• Activity: Within the listing that follows, reproduce exactly the lines starting at the line with "Where should I" and ending at the line with "Click the Answer field containing divorce", inclusive, and only those. Pictures are dropped.

• Information:
____________

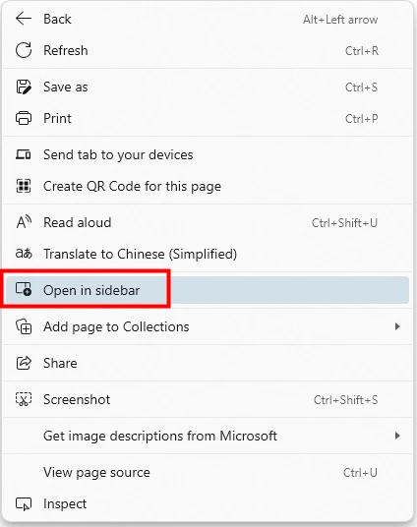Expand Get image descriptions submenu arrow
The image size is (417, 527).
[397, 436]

____________

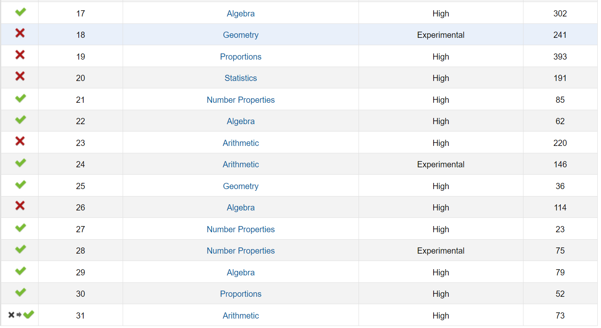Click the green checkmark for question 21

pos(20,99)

____________

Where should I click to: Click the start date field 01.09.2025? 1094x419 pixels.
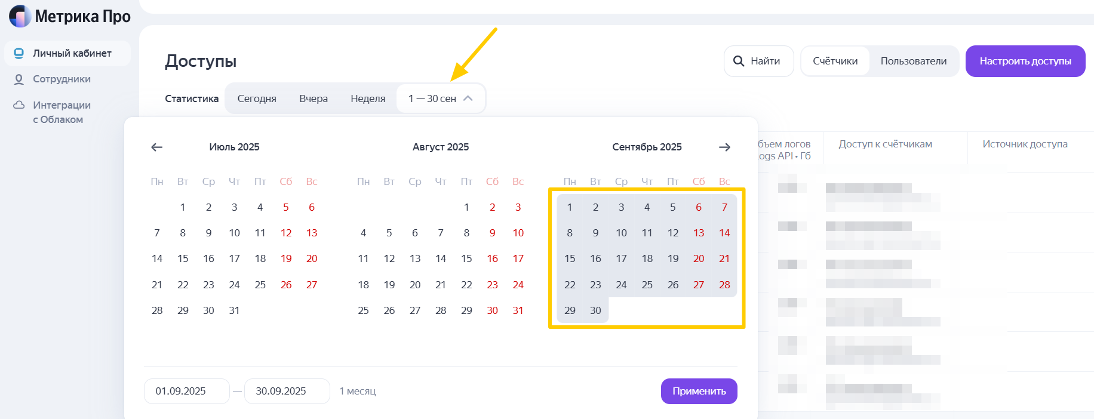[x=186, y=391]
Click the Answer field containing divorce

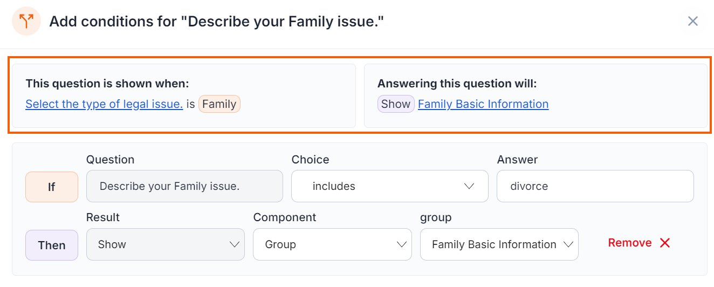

____________

• Answer to this problem:
Where should I click to: Click the start date field 01.09.2025? 1094x419 pixels.
[x=186, y=391]
Click the Answer field containing divorce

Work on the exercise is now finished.